= Beverly W. Hogan =

Former university administrator

Beverly Wade Hogan is a former university administrator who became the first woman to be named president of Tougaloo College, her alma mater, in 2002.

==Early life and education==
Hogan is a native of Crystal Springs, Mississippi. She originally attended Mississippi Valley State University, but transferred to Tougaloo College after being arrested and briefly incarcerated for her participation in civil rights activism at MVSU. She received a BA in psychology from Tougaloo College in 1972.

==Career==
During the 1970s, Hogan was an active member of various mental health initiatives across Jackson, Mississippi. She was a mental health therapist at the Jackson Mental Health Center and a health services coordinator for Friends of Children in Mississippi. In 1974, she was appointed the executive director of the Hinds County Association for Mental Health. She joined the Democratic political movement later that year and supported Evelyn Gandy's bid for the Democratic nomination for governor. After Gandy lost to William Allain, Hogan joined his campaign.

In August 1980, Hogan was named executive director of the Mental Health Association in Mississippi (MHAM). She was responsible for the overall implementation and administration of the programs of the association. While serving in this role, Hogan was instrumental in founding a shelter for battered women and the first rape crisis center in Jackson. On January 11, 1984, she was appointed by Allain to the post of executive director of the Governor's Office of Federal-State Programs, becoming the first woman to serve as head of FederalState Programs from the outset of a governor's administration.

Using the information:
**1)** In the Beverly W. Hogan biography, what degree did Hogan earn from Tougaloo College in 1972?
**2)** Write the next part of the Beverly W. Hogan biography, picking up after its final sentence.

Data:
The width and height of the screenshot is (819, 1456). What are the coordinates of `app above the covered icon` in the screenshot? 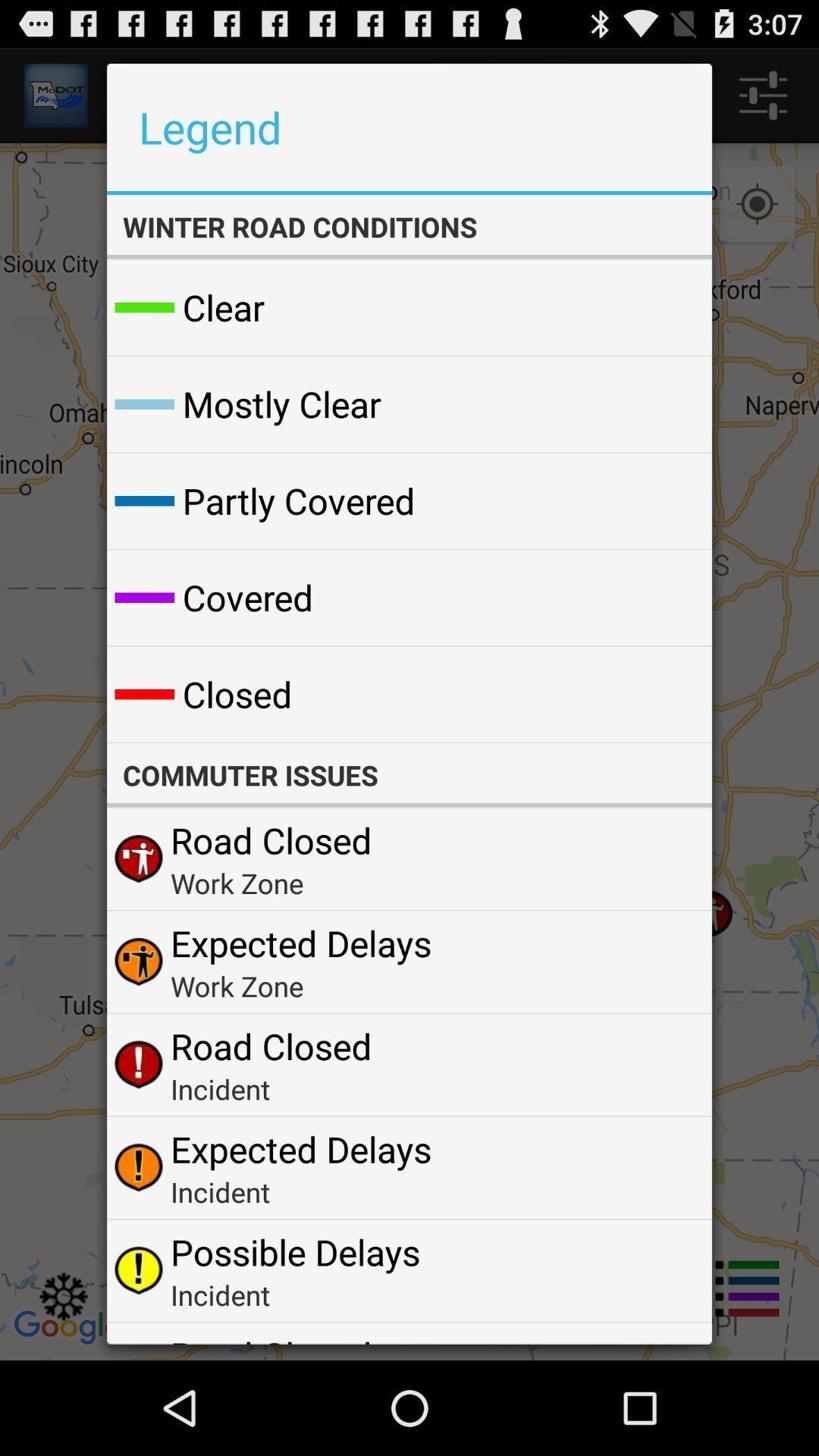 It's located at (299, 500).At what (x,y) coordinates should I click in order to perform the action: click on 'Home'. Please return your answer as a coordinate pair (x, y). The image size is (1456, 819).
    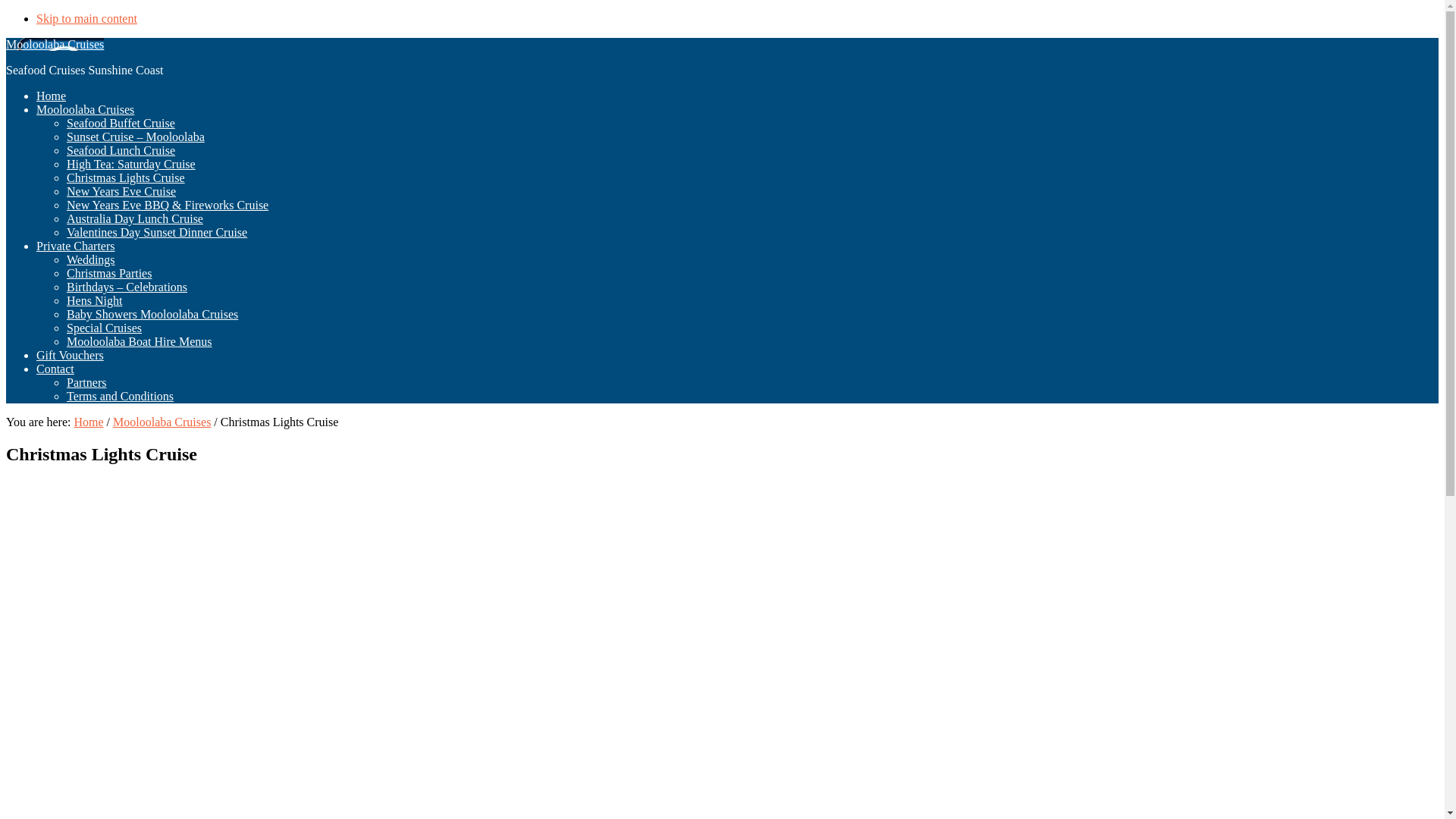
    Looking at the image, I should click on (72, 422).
...
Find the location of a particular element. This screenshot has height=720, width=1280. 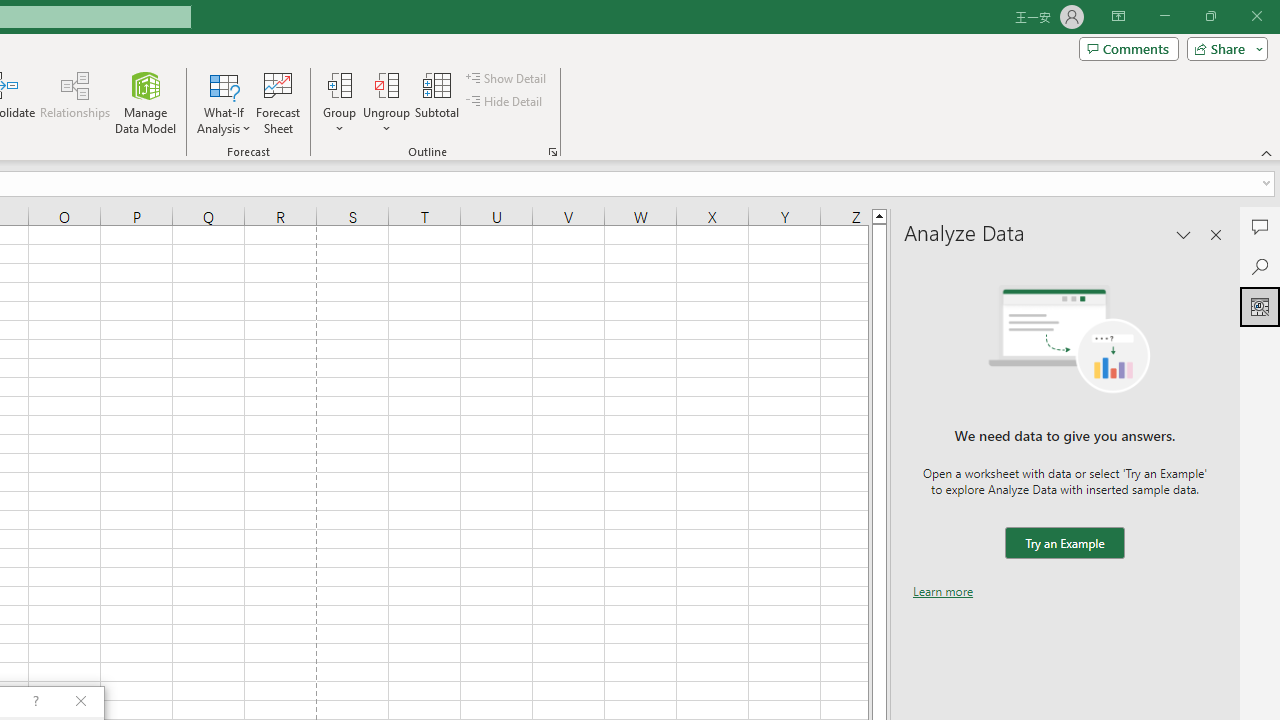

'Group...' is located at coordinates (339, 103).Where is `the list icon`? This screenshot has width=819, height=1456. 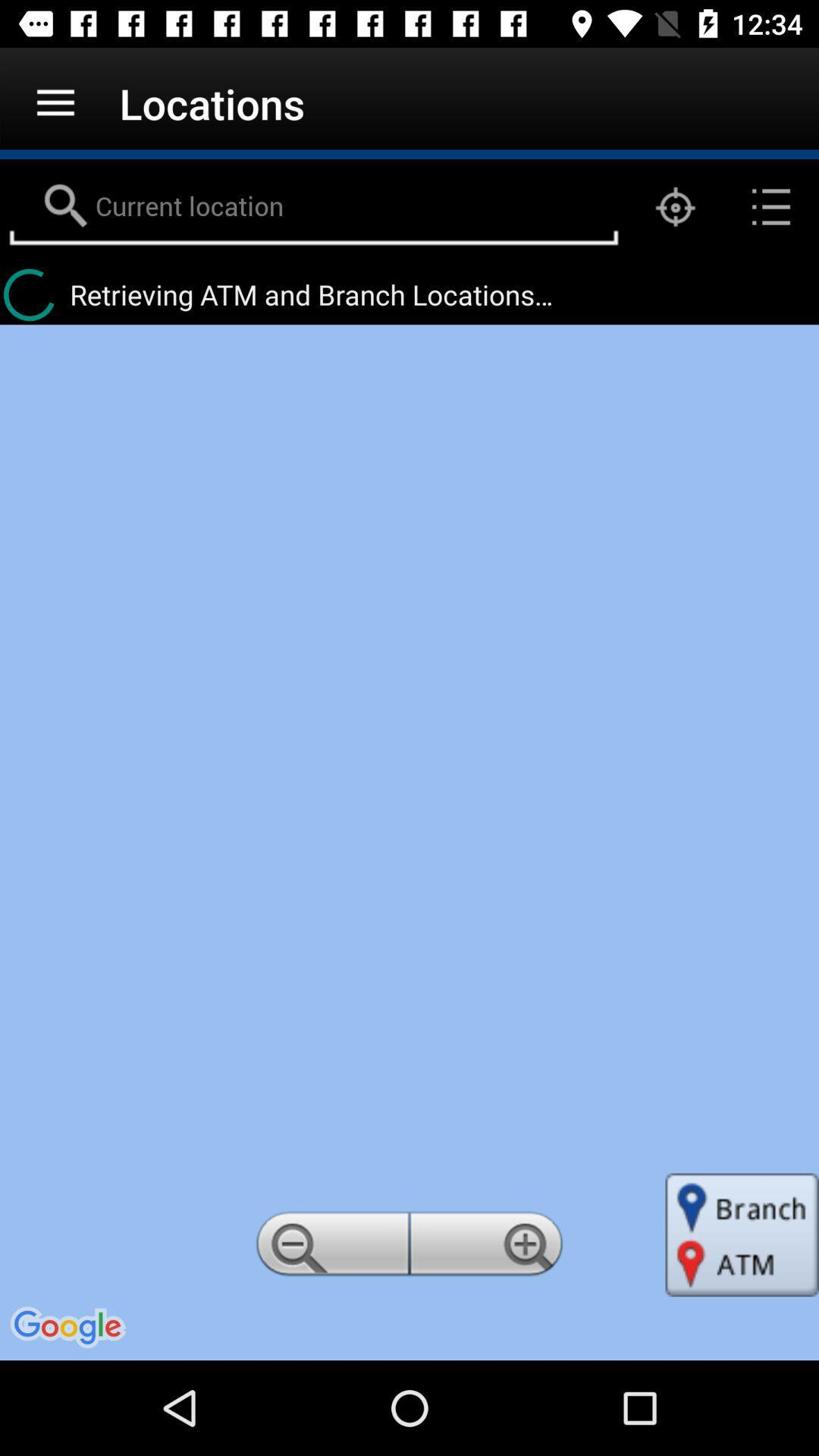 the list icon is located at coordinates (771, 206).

Solved tasks:
**1)** A BA in psychology.

**2)**
In 1997, Hogan returned to her alma mater as director of their new $6 million Health and Wellness Center. The facility offered drug abuse counseling, nutrition information, prenatal education, immunizations, and parenting education. During the same year, she was recognized for her mental health efforts at the Friendship Ball. She was eventually promoted to president of Tougaloo College in 2002. As a result of her promotion, she became the first woman to hold the office. She served for 17 years and was succeeded by Carmen J. Walters.

Hogan is on the board of directors at the Kettering Foundation, an American non-partisan research foundation founded in 1927 by Charles F. Kettering.